We have now completed one of the World’s Great Railway Journeys. We have traveled on the first underground Metro line ever and seen 27 Underground Stations dating from 1863 onward; we have seen 13 Mainline Stations and had a unique insight into the first Mega City of the modern era and its development from a fortified Roman Colony. In the process we have had an insight into our modern world and the technologies and achievements which were the “Industrial Revolution” the catalyst for the most intense period of human development ever in history. We have done this and seen what makes a city on the scale of London possible and still not we have not seen London’s oldest railway station, London Bridge, nor its largest Waterloo. We have also seen a line which reflects the diversity, complexity and challenge of being a Great World City.
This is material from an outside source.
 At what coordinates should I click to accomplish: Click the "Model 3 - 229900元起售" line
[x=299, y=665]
We have passed through Moorgate and King’s Cross, the sites of the Underground’s worst disasters and over the sites of two of the four suicide bombings of 7th July 2005 which were Britain’s worst mass murders of civilians in peace time.
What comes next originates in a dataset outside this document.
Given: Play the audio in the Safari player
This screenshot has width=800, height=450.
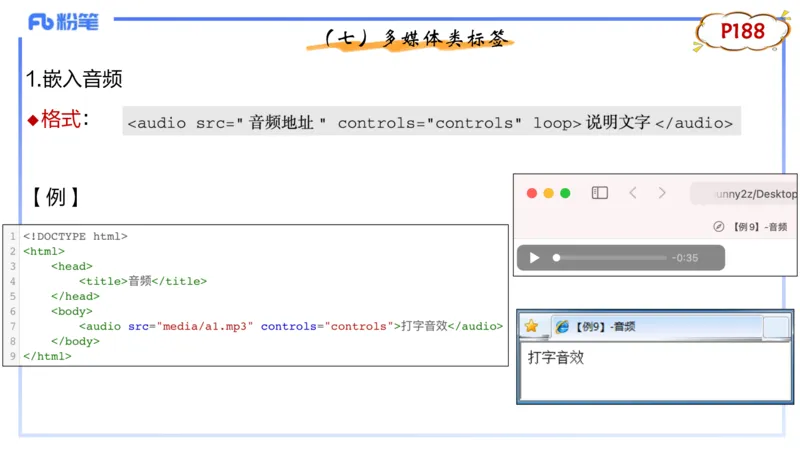Looking at the screenshot, I should pos(534,258).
The Circle Line is pure Victorian Engineering from a different era built by competing private companies and would not be built today. However like the rest of the Underground it gives a complexity and texture to London and has the great advantage that it is fully paid for. It is quiet simply the most iconic of London Underground Lines and the one which defines London in the mind of natives and visitors alike.

Its Victorian engineering and complexity are not without problems. Orbital routes have an intrinsic timetabling robustness problem. The trains are constantly “in orbit” so there is little scope for “recovery time” if they are delayed. A single delay can have long lasting knock on effects and be much more disruptive than on a non-orbital railway. Recovery time can be created by timetabling for longer stops at some stations but this increases journey times and reduces train frequency.

The end of a Great Journey – Paddington District and Circle Line Underground Station

Furthermore as Hammersmith and City, Edgware Road Branch, District and Metropolitan Line trains also operate over the “Circle” it has an operational complexity and is often hit by the knock on effect of problems on other lines. Asset failures are not infrequent and also affect robustness. In addition because of the age step free access is poor excluding not just mobility impaired customers but families and those with luggage. This is a pity and these stations would be the easiest to provide such access due to their shallowness and layout. This is a major issue particularly at interfaces with mainline stations where passengers have heavy luggage.

Squaring the Circle

These problems are acknowledged and there are programmes and proposals in place to tackle them, albeit not as fast as most passengers would like but as the history has shown Nirvana on the Circle Line has always been a journey, never a destination! Meanwhile enjoy and experience this most iconic and charming underground lines, a unique part of the fabric of London and of the history of transport, the world’s first Metro and the daddy of them all, The Great Circle Line Journey.